— What to do —
Rewrite the listing lines starting at the line containing "You are a computer-use agent. Viewport: 471px" and ending at the line containing "point(783,541)", renaming "legend dot" to "legend marker" and leaving everything else unchanged.

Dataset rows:
** begin **

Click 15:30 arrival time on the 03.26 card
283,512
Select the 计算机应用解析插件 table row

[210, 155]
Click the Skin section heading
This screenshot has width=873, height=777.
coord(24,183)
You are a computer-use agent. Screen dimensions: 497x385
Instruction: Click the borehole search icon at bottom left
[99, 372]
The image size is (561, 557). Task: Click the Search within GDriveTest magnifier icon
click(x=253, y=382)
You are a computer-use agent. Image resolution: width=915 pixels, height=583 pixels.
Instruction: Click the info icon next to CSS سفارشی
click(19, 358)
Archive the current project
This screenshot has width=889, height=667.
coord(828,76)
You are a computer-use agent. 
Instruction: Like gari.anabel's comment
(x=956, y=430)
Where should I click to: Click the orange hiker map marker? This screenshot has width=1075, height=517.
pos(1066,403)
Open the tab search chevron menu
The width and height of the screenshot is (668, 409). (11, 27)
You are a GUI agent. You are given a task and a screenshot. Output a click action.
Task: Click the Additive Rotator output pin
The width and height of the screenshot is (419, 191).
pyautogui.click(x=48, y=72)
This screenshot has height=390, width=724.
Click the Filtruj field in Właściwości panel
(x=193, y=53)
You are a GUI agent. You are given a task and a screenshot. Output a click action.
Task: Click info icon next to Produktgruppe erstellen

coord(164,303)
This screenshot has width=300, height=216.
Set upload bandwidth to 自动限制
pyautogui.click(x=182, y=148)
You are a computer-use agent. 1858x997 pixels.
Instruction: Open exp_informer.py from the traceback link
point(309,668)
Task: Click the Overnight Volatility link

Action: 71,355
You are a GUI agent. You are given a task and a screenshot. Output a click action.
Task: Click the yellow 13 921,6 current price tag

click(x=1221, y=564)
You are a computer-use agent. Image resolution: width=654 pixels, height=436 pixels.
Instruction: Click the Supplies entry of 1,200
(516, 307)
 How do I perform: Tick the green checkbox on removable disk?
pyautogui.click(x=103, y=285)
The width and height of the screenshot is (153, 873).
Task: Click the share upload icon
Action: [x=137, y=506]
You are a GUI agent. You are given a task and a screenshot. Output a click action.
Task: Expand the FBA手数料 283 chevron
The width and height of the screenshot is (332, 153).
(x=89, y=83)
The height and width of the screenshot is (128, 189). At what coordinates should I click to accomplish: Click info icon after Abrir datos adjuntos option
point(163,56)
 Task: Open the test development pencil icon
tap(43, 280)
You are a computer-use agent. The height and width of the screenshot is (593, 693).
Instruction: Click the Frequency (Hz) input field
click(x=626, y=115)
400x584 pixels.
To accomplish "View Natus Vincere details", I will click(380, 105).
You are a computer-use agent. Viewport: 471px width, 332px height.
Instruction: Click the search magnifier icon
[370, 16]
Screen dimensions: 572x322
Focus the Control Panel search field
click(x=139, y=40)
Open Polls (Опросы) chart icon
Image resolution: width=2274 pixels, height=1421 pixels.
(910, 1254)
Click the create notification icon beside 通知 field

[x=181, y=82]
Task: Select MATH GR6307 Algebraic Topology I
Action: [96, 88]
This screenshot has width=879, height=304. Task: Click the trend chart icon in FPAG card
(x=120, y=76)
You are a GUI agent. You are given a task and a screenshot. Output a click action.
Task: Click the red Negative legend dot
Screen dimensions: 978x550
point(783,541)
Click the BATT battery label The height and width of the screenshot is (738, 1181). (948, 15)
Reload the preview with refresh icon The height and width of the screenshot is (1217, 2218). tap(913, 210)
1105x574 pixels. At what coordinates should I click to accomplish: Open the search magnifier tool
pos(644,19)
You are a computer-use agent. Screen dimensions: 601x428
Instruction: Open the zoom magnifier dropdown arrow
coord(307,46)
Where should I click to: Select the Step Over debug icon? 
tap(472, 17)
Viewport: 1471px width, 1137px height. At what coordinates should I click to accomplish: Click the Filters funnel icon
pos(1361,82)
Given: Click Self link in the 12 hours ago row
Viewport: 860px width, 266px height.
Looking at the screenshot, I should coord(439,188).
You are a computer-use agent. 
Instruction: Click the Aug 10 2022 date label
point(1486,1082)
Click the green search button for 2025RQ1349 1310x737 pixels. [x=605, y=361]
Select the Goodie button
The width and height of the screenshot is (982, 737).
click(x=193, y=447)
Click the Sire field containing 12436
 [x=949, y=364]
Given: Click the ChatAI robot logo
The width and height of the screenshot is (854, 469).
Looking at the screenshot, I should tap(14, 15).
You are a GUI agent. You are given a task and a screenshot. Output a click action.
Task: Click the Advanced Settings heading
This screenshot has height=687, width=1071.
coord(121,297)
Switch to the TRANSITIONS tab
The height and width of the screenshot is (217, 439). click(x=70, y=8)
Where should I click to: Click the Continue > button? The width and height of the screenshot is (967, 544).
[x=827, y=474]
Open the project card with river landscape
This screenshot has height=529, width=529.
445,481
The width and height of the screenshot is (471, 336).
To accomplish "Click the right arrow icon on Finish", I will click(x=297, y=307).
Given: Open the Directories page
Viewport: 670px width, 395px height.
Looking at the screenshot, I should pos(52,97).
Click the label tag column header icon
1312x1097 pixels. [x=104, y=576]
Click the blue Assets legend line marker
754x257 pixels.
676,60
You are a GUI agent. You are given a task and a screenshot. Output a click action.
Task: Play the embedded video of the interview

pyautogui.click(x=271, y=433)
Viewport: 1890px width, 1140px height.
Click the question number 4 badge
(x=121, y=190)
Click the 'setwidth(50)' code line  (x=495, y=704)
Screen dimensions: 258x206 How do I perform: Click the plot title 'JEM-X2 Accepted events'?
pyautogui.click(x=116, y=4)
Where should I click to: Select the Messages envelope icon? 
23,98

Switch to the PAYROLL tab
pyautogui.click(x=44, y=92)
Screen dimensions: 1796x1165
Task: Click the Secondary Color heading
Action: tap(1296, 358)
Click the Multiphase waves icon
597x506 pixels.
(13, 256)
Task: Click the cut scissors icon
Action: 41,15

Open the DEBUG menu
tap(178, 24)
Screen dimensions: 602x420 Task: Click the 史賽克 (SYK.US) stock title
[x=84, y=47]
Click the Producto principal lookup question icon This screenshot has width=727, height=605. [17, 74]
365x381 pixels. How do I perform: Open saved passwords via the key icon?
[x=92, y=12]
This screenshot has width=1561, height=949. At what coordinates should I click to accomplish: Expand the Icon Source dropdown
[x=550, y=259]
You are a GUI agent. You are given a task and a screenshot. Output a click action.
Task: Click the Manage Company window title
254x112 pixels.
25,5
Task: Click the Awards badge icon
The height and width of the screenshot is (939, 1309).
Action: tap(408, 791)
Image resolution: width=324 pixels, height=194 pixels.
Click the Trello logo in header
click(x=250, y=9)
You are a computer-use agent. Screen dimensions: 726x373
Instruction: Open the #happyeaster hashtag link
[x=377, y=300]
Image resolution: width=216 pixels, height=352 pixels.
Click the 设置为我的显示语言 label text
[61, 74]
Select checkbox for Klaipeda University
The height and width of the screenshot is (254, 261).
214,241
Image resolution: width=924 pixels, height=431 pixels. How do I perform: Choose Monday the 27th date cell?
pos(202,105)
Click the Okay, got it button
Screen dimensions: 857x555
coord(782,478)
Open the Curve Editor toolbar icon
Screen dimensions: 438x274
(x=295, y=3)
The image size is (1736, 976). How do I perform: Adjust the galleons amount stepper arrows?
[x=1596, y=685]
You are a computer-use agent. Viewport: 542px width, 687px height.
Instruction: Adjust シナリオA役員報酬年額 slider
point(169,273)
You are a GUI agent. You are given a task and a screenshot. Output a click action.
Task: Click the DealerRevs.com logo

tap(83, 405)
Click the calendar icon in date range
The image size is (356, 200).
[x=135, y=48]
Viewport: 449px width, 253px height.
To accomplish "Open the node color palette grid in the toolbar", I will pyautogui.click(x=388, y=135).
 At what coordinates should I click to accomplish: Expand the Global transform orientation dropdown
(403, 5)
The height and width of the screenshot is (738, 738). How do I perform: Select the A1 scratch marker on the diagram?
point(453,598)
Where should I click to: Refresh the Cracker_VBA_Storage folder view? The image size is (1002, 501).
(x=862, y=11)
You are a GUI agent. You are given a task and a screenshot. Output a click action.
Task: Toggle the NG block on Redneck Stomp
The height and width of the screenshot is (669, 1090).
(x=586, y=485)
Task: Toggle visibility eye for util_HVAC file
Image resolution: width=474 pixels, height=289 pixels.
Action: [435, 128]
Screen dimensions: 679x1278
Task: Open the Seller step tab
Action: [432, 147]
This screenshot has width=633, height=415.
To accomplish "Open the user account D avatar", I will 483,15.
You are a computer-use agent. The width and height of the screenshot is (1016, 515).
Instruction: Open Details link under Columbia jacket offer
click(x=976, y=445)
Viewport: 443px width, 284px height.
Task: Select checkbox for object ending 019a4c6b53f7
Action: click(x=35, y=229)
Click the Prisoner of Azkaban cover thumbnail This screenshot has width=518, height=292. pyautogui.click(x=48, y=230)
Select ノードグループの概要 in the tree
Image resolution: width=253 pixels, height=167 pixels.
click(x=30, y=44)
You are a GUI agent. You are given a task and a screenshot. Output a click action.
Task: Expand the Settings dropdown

** end **

— Response —
You are a computer-use agent. Viewport: 471px width, 332px height.
Instruction: Click the search magnifier icon
[370, 16]
Screen dimensions: 572x322
Focus the Control Panel search field
click(x=139, y=40)
Open Polls (Опросы) chart icon
Image resolution: width=2274 pixels, height=1421 pixels.
(910, 1254)
Click the create notification icon beside 通知 field

[x=181, y=82]
Task: Select MATH GR6307 Algebraic Topology I
Action: [96, 88]
This screenshot has width=879, height=304. Task: Click the trend chart icon in FPAG card
(x=120, y=76)
You are a GUI agent. You are given a task and a screenshot. Output a click action.
Task: Click the red Negative legend marker
Screen dimensions: 978x550
point(783,541)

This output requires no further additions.